Notability’s Free Version Review

J Marie
jmspaceblog
Published in
2 min readAug 8, 2022

I have tried a fair number of notetaking apps in the past year since I purchased an iPad Air 4. I wanted to find the right one that works for me. I heard about Notability and wanted to give it a try but the price was the one thing that was keeping me from purchasing it. I don’t like to purchase apps without some type of trial first. I just want to open the app and look around. If I can’t do that, I won’t buy the app. Then Notability announced their free version of the app and I gave it a try.

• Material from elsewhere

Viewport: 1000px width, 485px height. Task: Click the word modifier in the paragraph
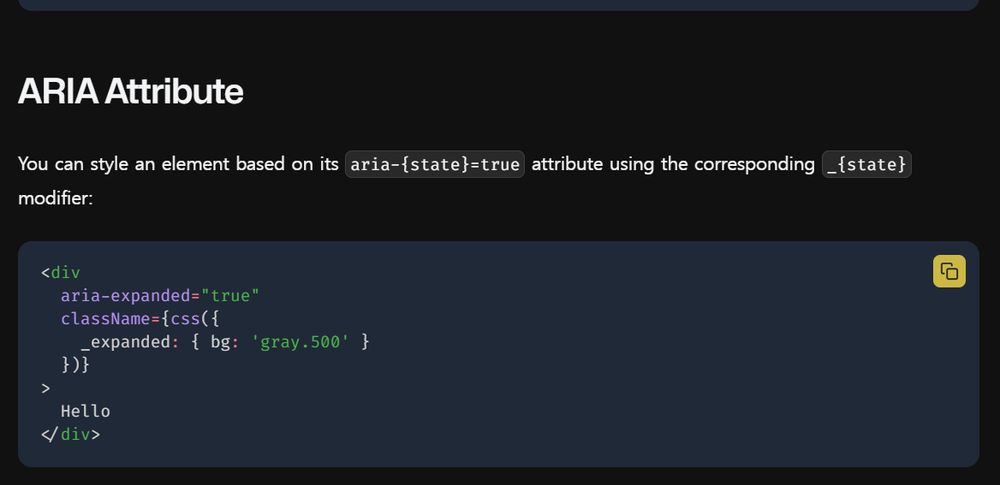pyautogui.click(x=55, y=198)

Photo by Crystal Y on Unsplash

Notability features

Notability has a great number of features that work well for anyone that takes notes, from different paper templates to tools that help with the notetaking process.

Features:

  • Paper color options
  • Different paper templates
  • Import PDFs
  • Pens and highlighter
  • Insert pictures and sticky notes
  • Favorite tools; Limit to 3 on free version
  • Limited monthly usage in the free version
  • More colors are behind subscription
  • Hold to make shapes after drawing
  • Can resize and edit shapes after drawing

Using the app

I didn’t have any problems taking notes with Notability. Writing in the app felt smooth and close to writing on paper. Just using the app for notetaking is great until you get to the edit limit in the free version. You can still view the notes but not edit them, which is weird. I couldn’t get the feel of the app once I hit that limit.

Whatever you do digitally for notes, Notability can handle it. It offers a wide range of templates from the community to get you started. Notes for students will work well with a subscription. The free version isn’t enough. Setting up a planner may be better in Goodnotes, but it works within Notability. You can save images or words as stickers to have them easily available to use throughout the document.

A quick comparison

Notability’s free version has many features that make you consider subscribing to the app. But when you compare the free versions to other apps that are free then, you wonder if it’s worth it. There is Notability’s biggest comparison, Goodnotes, and the free version is just limited in the number of notebooks and not how much you use it. Coming from an app like CollaNote to Notability and Goodnotes, it makes me wonder why Notability. To me, paying for an app like Notability isn’t worth it when Goodnotes and CollaNote exist. Goodnotes works for me just with the free version which is why Notability is not worth the subscription price.